O projeto de lei encaminhado pela governadora do Distrito Federal, Celina Leão (PP), que autoriza o BRB a contratar o empréstimo de R$ 6,6 bilhões com o FGC, ainda será analisado pela Câmara Legislativa do DF (CLDF).
Ele também falou sobre a não apresentação das demonstrações financeiras consolidadas de 2025. O prazo inicial era o fim de março. Depois, foi estendido pela própria instituição para o fim de maio, mas não foi cumprido.
Segundo Nelson, o maior interessado na divulgação do balanço é o próprio BRB, e a publicação ocorrerá “tão logo sejam concluídos os procedimentos de auditoria independente”.
“Permita-me abordar também o tema de demonstrações financeiras. A divulgação ocorrerá tão logo sejam concluídos os procedimentos de auditoria independente, validação contábil e tramitação regulatória exigidas pelas normas aplicadas.

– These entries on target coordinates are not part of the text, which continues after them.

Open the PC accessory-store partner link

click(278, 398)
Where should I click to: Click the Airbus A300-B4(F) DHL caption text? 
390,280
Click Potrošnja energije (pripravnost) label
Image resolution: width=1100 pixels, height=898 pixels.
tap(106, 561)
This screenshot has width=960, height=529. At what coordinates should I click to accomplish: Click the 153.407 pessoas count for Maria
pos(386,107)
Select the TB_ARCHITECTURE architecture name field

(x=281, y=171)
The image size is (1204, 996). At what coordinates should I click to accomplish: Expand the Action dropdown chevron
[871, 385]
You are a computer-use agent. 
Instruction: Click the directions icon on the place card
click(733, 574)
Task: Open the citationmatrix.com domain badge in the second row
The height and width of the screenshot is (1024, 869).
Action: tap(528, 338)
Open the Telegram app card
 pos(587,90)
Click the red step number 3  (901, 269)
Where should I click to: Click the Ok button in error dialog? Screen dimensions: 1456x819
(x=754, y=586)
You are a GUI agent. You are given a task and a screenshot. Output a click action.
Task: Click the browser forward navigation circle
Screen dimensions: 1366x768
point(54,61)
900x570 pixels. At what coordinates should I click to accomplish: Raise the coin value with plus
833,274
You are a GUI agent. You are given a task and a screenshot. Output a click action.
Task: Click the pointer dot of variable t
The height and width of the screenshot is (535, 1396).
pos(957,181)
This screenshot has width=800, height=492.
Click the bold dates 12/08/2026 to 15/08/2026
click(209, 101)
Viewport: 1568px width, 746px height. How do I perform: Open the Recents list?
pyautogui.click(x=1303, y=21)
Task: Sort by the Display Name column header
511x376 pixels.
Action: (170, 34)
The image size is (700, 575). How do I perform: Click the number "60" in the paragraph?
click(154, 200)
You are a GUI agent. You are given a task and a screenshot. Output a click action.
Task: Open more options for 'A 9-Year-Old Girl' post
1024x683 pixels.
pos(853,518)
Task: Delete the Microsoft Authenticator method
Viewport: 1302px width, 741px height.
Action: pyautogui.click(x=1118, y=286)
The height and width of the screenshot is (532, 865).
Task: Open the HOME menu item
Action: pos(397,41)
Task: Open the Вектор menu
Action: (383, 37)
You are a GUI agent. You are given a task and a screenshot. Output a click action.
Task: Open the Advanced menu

Estejam certos, a quem mais interessa divulgar o balanço é o próprio BRB, tendo em vista a corrida de liquidez que cada vez se acentua, tendo em vista a não divulgação desse balanço”, disse.
Nelson afirmou ainda que a sua gestão busca garantir a divulgação de informações completas, “orientadas e tecnicamente consistentes, em respeito ao mercado, aos clientes, aos órgãos de controle e à sociedade”.